The Strad Issue: January 2013
Description: Gentle accounts performed with Romantic relish
Musicians: Fine Arts Quartet, Cristina Ortiz (piano)
Composer: Saint-Saëns
The Fine Arts Quartet and Cristina Ortiz find much that is gentle amid the hot-bloodedness of Saint-Saëns’s chamber music. The opening of the B flat major Piano Quartet is seductive, and the string theme that follows soon afterwards has a delightful lilt.
The second movement Andante maestoso is terrific, with energetic staccato strings that if anything are slightly drier than Ortiz, who is placed slightly to the fore of her colleagues in a resonant acoustic. In the midst of a clean, snappy performance of the Poco allegro that follows, leader Ralph Evans launches into his cadenza with Romantic relish, complete with swooping portamentos.

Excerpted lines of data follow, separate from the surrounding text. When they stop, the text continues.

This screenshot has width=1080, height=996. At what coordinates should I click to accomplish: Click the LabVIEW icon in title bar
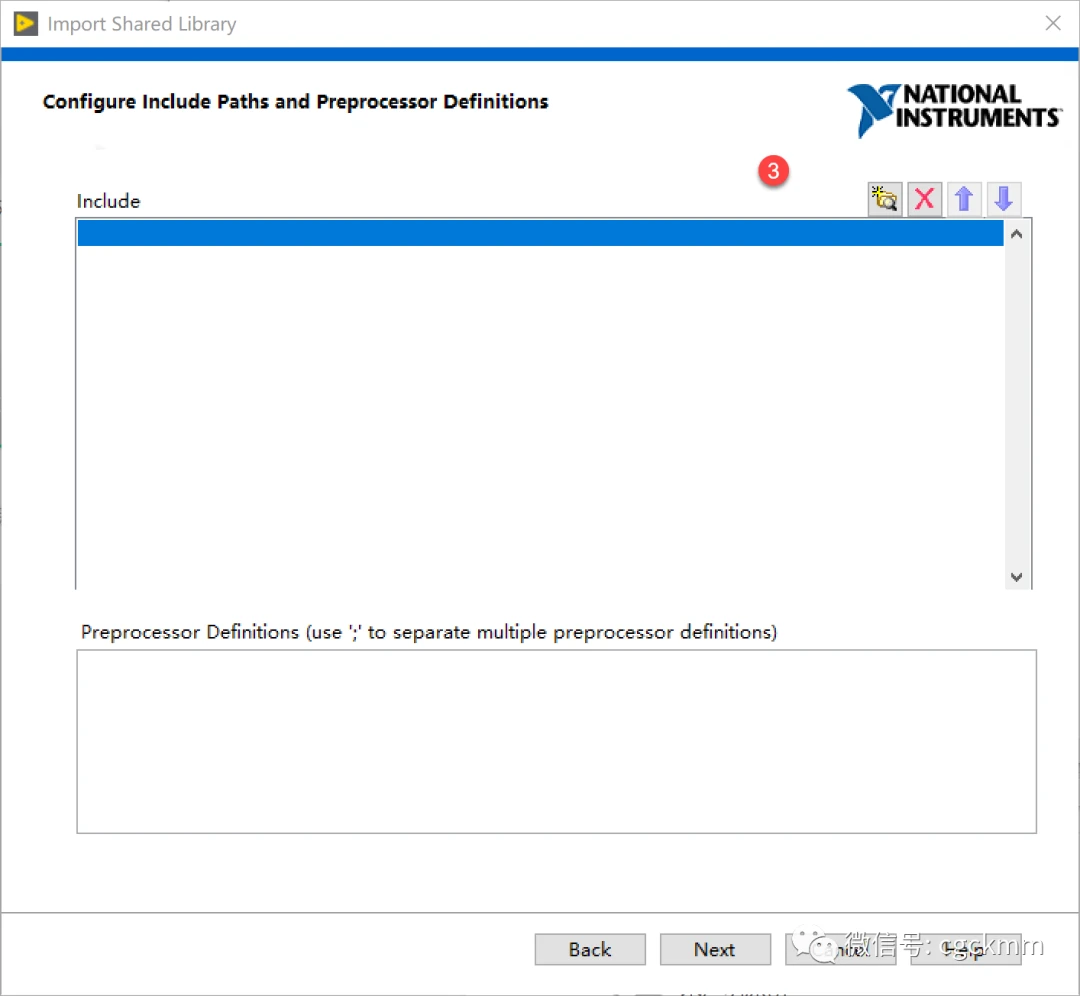(25, 23)
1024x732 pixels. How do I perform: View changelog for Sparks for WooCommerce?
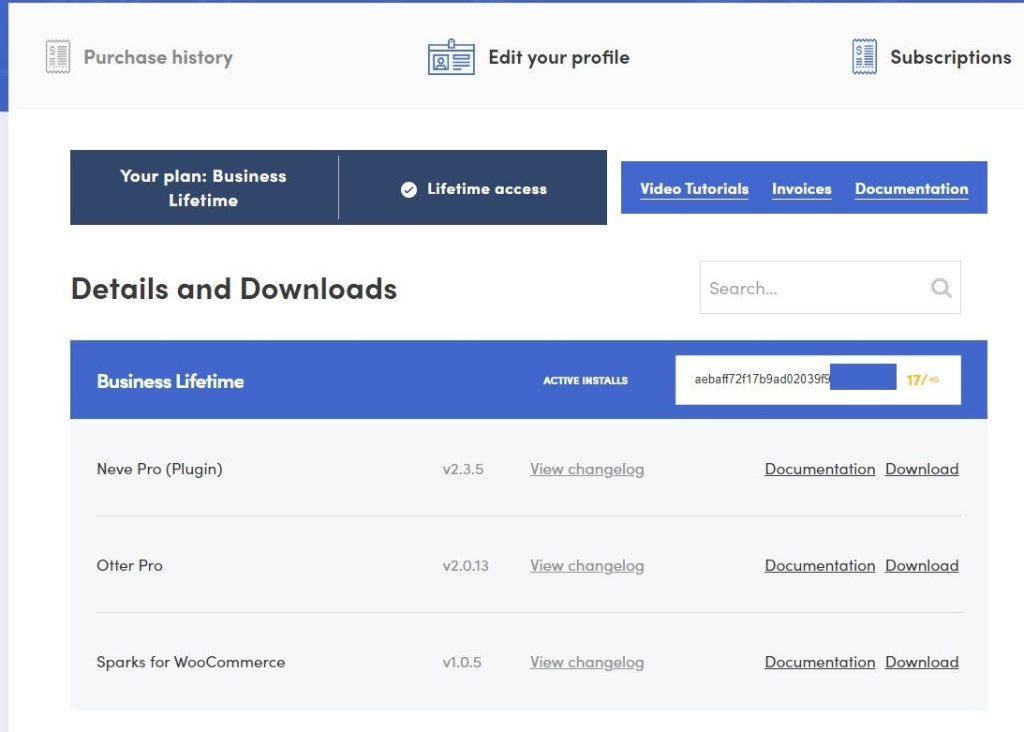pyautogui.click(x=587, y=662)
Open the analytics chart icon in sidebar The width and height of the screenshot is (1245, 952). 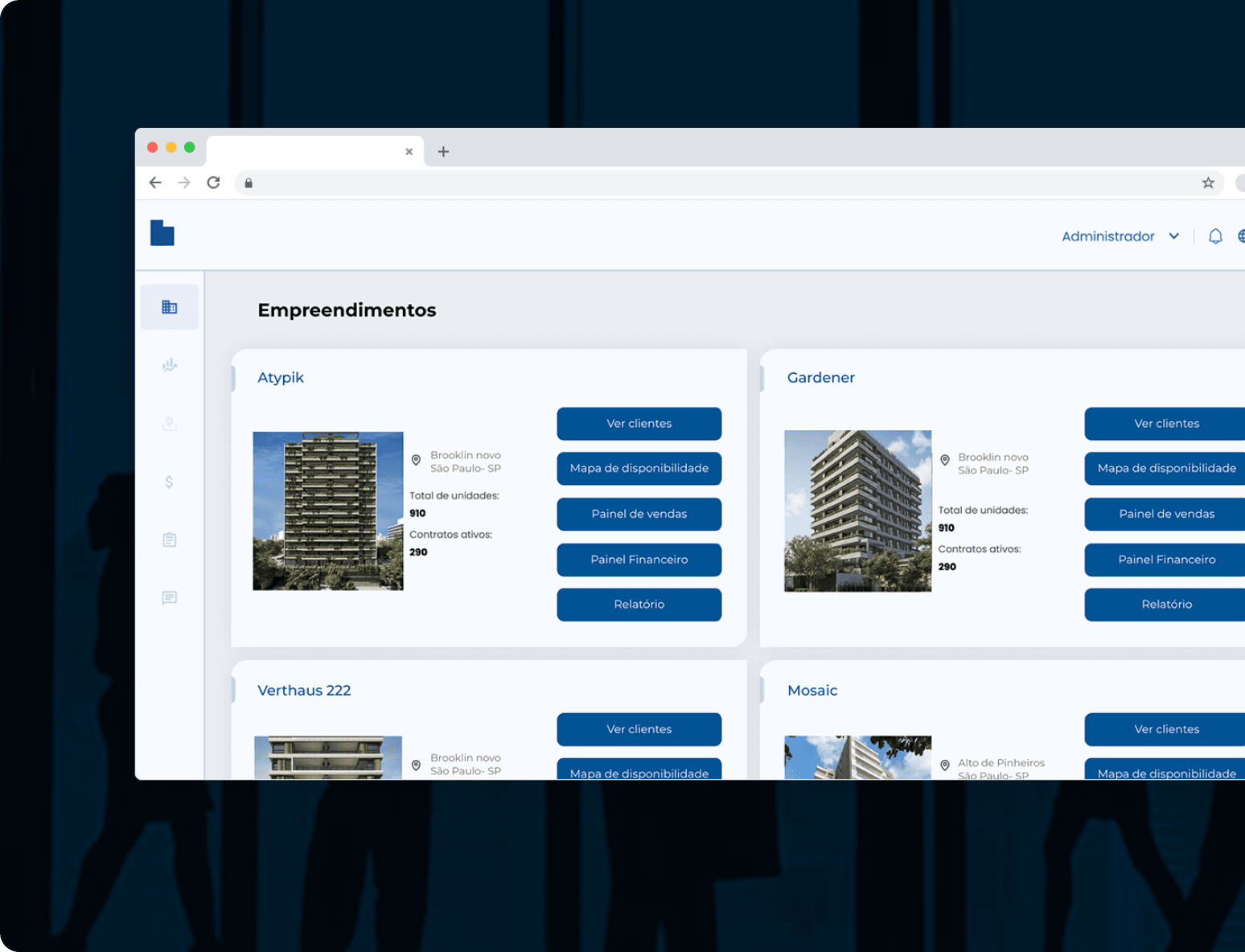[169, 365]
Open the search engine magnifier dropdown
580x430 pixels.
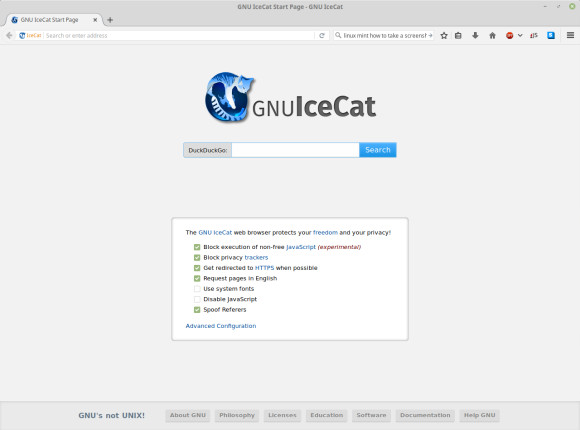pos(338,36)
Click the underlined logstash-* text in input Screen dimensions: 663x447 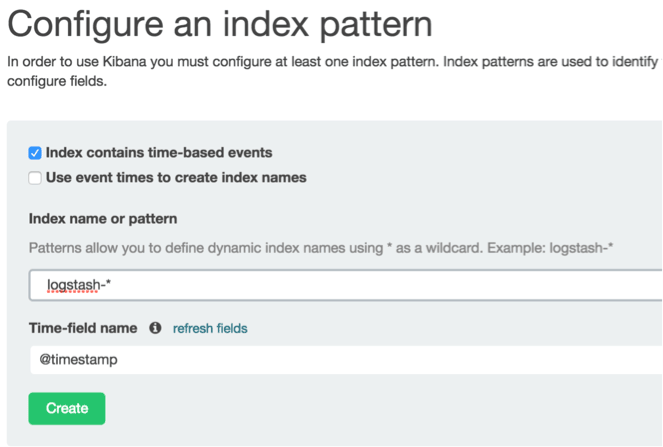coord(79,285)
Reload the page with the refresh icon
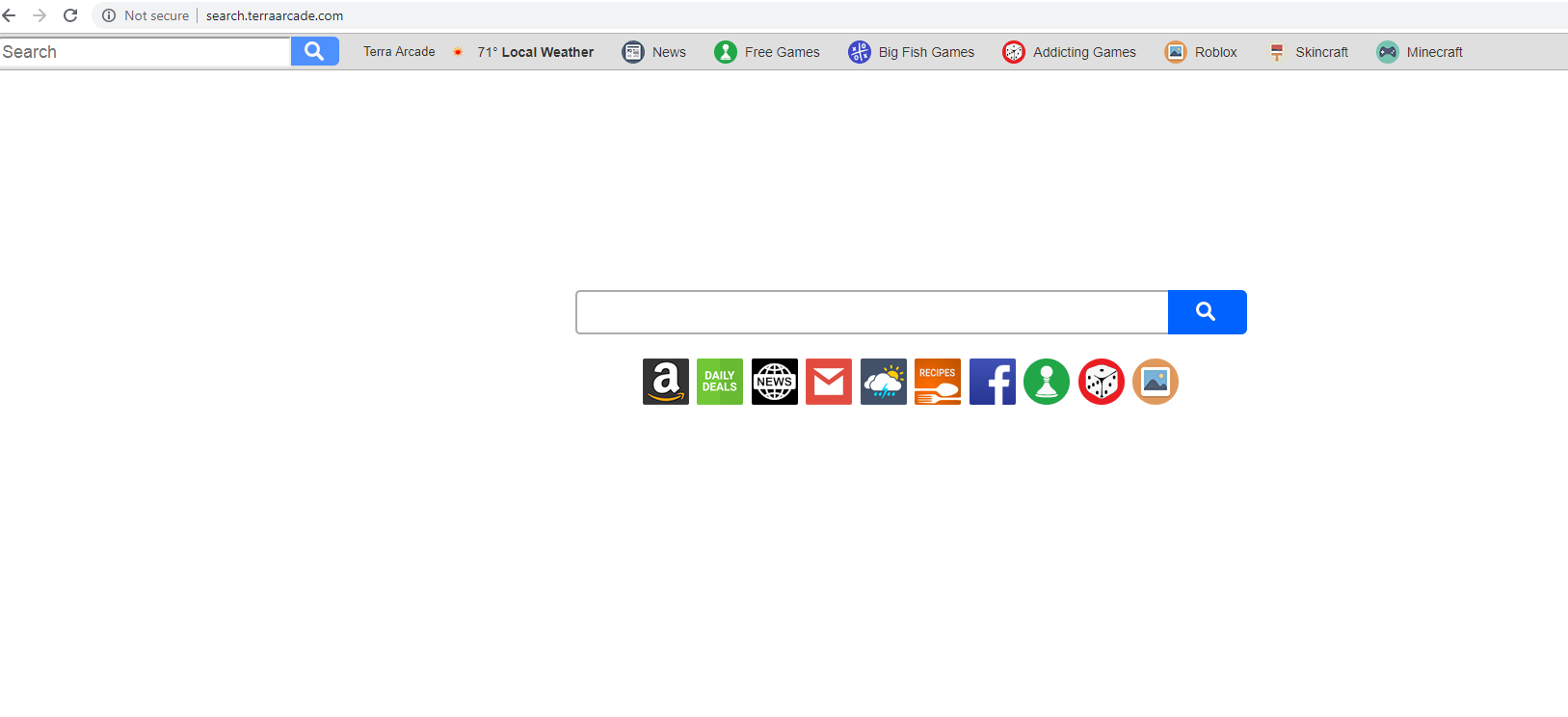1568x717 pixels. [x=70, y=15]
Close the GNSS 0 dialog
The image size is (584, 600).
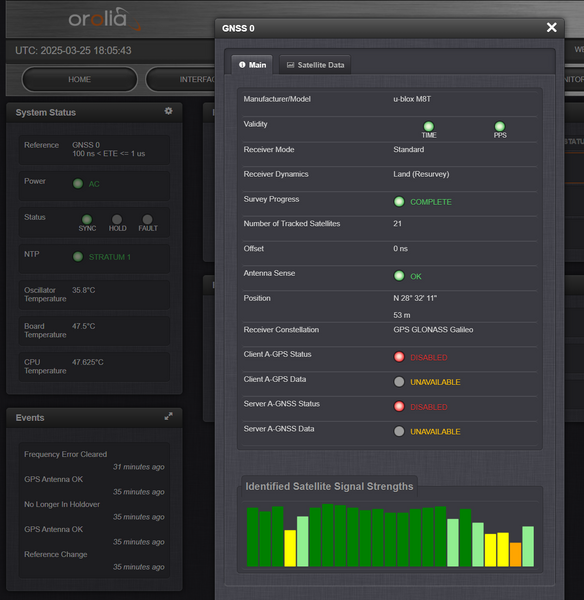pos(551,28)
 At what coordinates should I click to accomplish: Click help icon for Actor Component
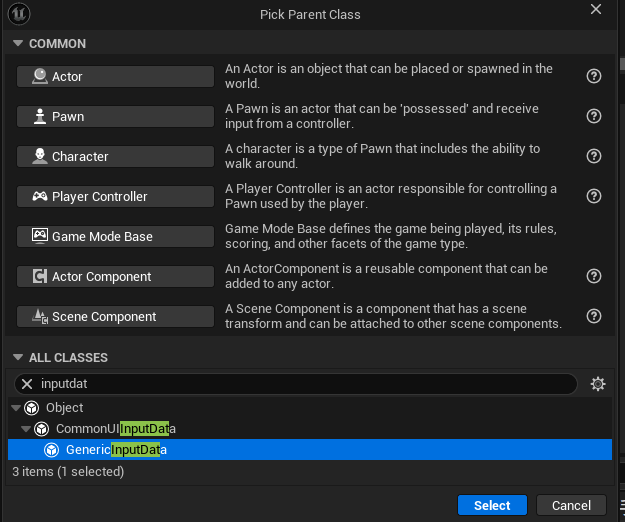click(593, 276)
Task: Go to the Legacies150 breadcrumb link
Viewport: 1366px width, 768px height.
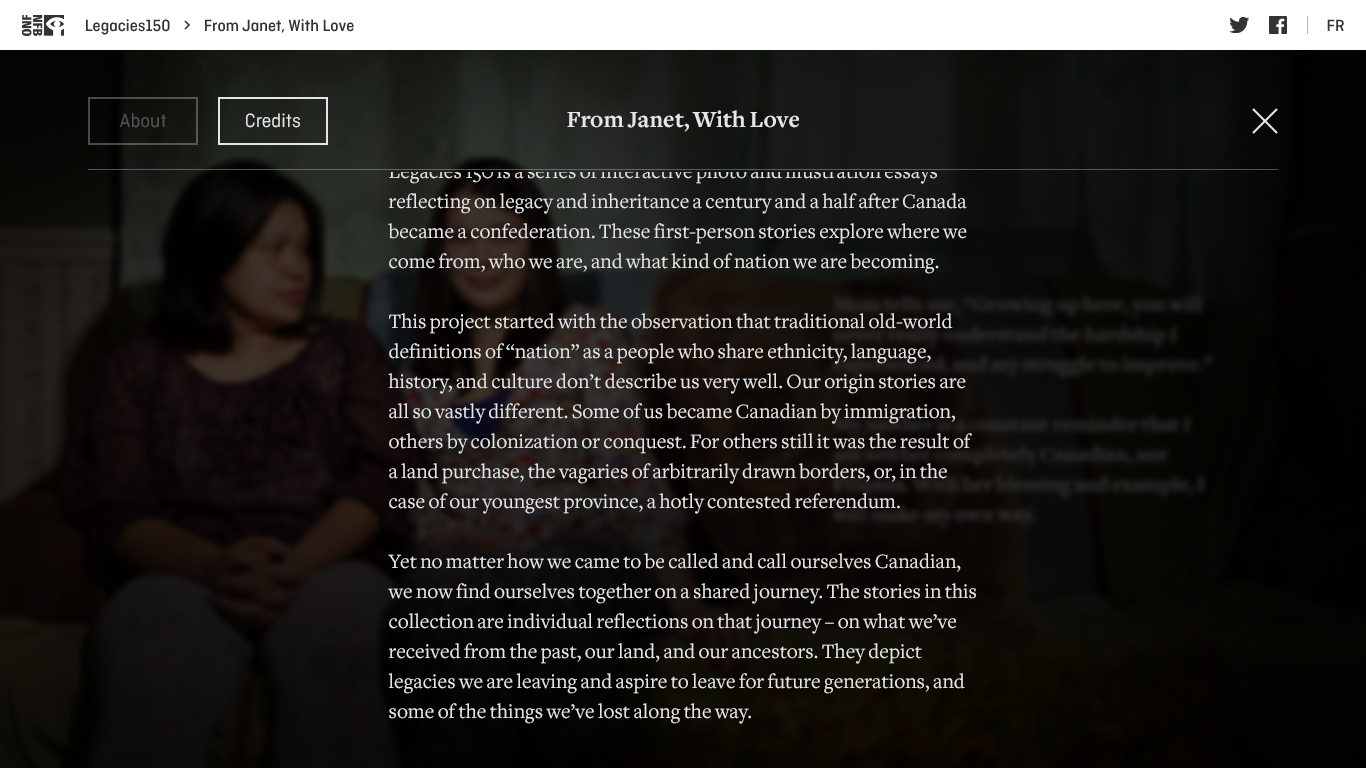Action: pyautogui.click(x=127, y=26)

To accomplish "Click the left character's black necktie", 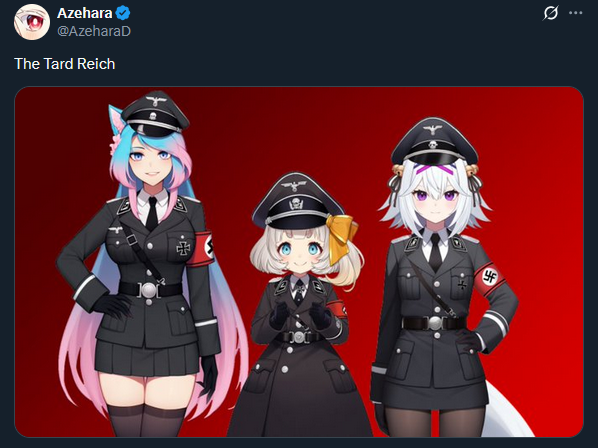I will coord(152,214).

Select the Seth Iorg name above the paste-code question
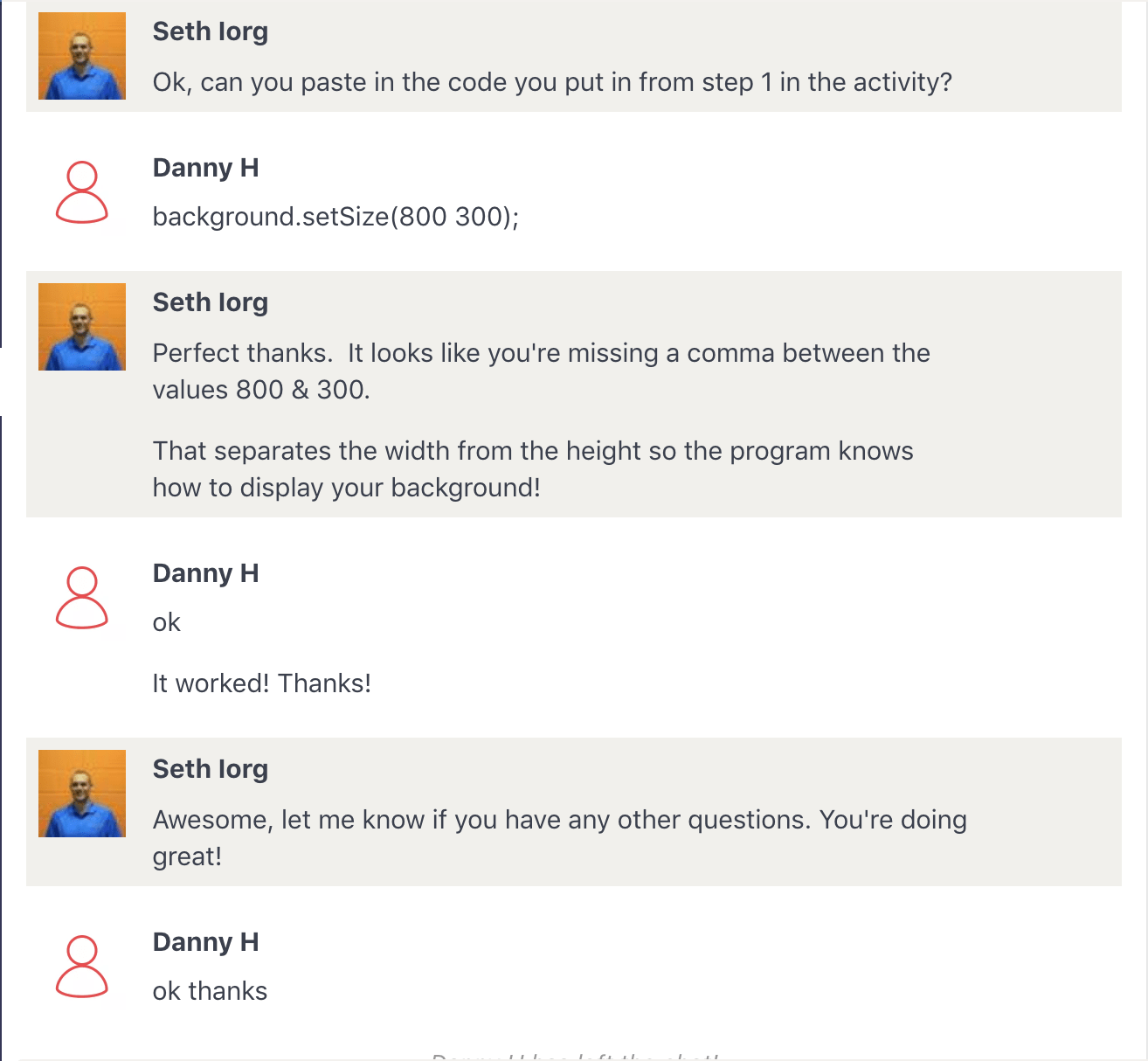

The last movement is long, and can sag, but the players hold the line convincingly. The Barcarolle, here in its piano quartet version, has a sensuous swing, punctuated with high-spirited string outbursts.
In the A minor Piano Quintet, the 20-year-old composer gave the pianist (himself) the lion’s share of the interesting material, and Ortiz rises splendidly to its challenges. The quartet plays with a beguiling lightness of touch when Saint-Saëns relaxes from his urgent grandeur, with some beautiful lyrical playing in the slow movement, particularly from violist Nicolò Eugelmi and cellist Robert Cohen. The players treat the opening fugue of the finale with tender loving care.